Quantitative continuous variables, i.e., body weights and food consumption, were analysed by Analysis of Variance with significant differences described by that treatment further studied by multiple comparison (Tukey’s or Scheffe’s, dependent upon ‘N’ values). Progeny body weight data were additionally studied using Analysis of Covariance (with the litter size as the covariate) and Dunnett's T-test. Reproductive data and neurotoxicologic data were analysed using Chi-square analysis and Fisher's Exact test. Unless indicated otherwise, all statistical analyses were interpreted using the untreated control for comparison. Differences were considered significant at the p<0.05 and p<0.01 confidence levels.

Clinical signs:

effects observed, treatment-related

Description (incidence and severity):

First parental generation: No noteworthy observations were seen for F0 animals pre-exposure. Clinical reactions, such as lacrimation, ataxia and irregular breathing, were noted for the 1000 ppm animals following the first 2 exposures. Starting with the third exposure, these animals appeared to acclimate to the test material and no consistent, recurring observations were noted post-exposure for the 1000 ppm animals through the remainder of the exposure period. No post-exposure reactions were seen for the 250 or 500 ppm animals.
Second parental generation: Observations recorded prior to exposure revealed 27/60 of the 1400 ppm animals had yellow/brown stained fur in comparison to 3/60 of the untreated control group. In addition, starting at week 30 of the F1 generation and continuing through termination, two sibling 1400 ppm males exhibited a staggering gait prior to test material exposure. Exposure of F1 parental animals to 1000/1400 ppm resulted in noteworthy pharmacotoxic reactions. The F1a progeny exposed to 1000 ppm (post-weaning, prior to the selection of the F1 parental animals and subsequent increase to 1400 ppm) exhibited clinical signs such as ataxia, lacrimation, irregular breathing, and urine soaked fur following treatment. After the increase to 1400 ppm, and continuing for approximately 3 months, these reactions (along with prostration in the first week of 1400 ppm exposure) continued to occur. Starting at week 16 of the F1 generation, the 1400 ppm animals appeared to adapt to treatment with lethargy being the predominant post-exposure reaction. No observations were noted postexposure during the final 3 weeks of the F1 generation.
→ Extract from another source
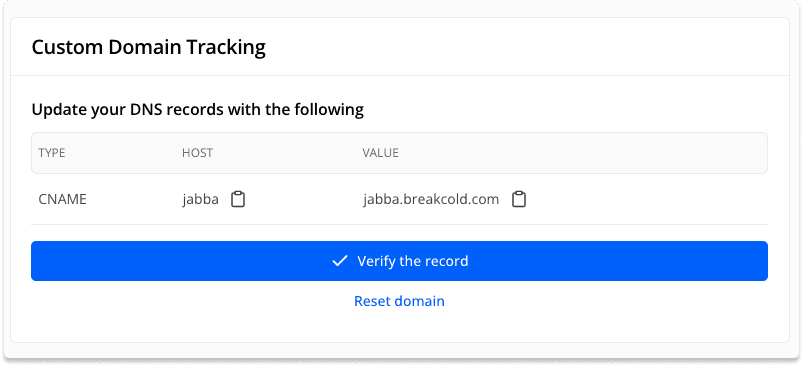
Task: Select the CNAME record type text
Action: pyautogui.click(x=62, y=199)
During the first 3 weeks of exposure, urine soaked fur was noted post-exposure for 3 to 37% of the animals exposed to 500 ppm cyclohexanone. No other noteworthy reactions were seen among the 500 ppm animals. No untoward reactions were seen for the F1 generation animals exposed to 250 ppm cyclohexanone.

Mortality:

mortality observed, treatment-related

Description (incidence):

First parental generation: During the first generation, no deaths occurred among the treated animals. Two untreated control females died prior to final sacrifice. One dam was sacrificed moribund and one dam was found dead following completion of their respective F1a litters.
Second parental generation: Six of the F1 generation animals exposed to 1400 ppm cyclohexanone died. Two males and 1 female died during the first week of exposure. One male died during the fifteenth week of the pre-mating period and one male died during the F2b mating trials. One of the males used for the post-exposure assessment of fertility was found dead on the scheduled day of sacrifice. A 250 ppm male was sacrificed moribund prior to the F2b mating trials; no other deaths occurred among the 250 and 500 ppm animals or the untreated control animals during the second generation.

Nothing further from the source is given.